Rejuvant™ Safety and Biomarker Study

Not Applicable

Completed

• Conditions: Aging Well
• Interventions: Dietary Supplement: Placebo; Dietary Supplement: Rejuvant

• Registration Number: NCT04821401
• Lead Sponsor: Ponce De Leon Health

Brief Summary

In this randomized, double-blind, placebo-controlled trial in adult men ages 45-65 years and postmenopausal women to age 75 years, the anti-inflammatory property of proprietary CaAKG based dietary supplements will be assessed by the measurement of C-reactive protein (CRP) as the primary endpoint. Secondary safety endpoints will be assessed by monitoring blood chemistry results and recorded adverse effects. In addition, the biological age of the participants will be determined by the level of DNA methylation measured from saliva samples.

An open label Sub-Study was conducted on eligible and consenting subjects who were assigned to the placebo. Assessments and endpoints remained the same as for the main study.

Detailed Description

This is a randomized, double-blind, placebo-controlled trial in adult men ages 45-65 years and postmenopausal women up to age 65 years to measure the effect that Rejuvant dietary supplement products have on inflammation by the measurement of C-Reactive Protein (CRP).

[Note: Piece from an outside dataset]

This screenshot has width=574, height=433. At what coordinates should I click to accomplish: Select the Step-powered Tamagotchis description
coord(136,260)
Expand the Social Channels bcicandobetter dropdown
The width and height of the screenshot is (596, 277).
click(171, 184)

The study has four groups as outlined in Table 1. Groups 1-4 are divided by gender and each Group will receive the gender-specific investigational product or placebo.

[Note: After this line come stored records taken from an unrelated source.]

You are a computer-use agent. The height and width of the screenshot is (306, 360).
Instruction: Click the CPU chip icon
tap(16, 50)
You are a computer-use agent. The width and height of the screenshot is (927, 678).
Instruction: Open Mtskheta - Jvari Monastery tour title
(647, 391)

Rejuvant and placebo tablets are 0.500" round and 0.290" thick. Groups 1 and 3 will take two tablets per day of the gender-specific investigational dietary supplement product. Groups 2 and 4 will take 2 placebo tablets per day. All Groups will take the investigational product for nine months. Participants will be assessed at four timepoints: Study Initiation (Day 1), Month 3, Month 6, and Month 9. At each visit weight, blood pressure, pulse, safety labs, CRP, blood chemistries, Hemoglobin A1C, and uric acid levels will be obtained, and the study questionnaire will be completed by each participant. These data will allow for an assessment of the antiinflammatory effects and the safety of the investigational dietary supplement products.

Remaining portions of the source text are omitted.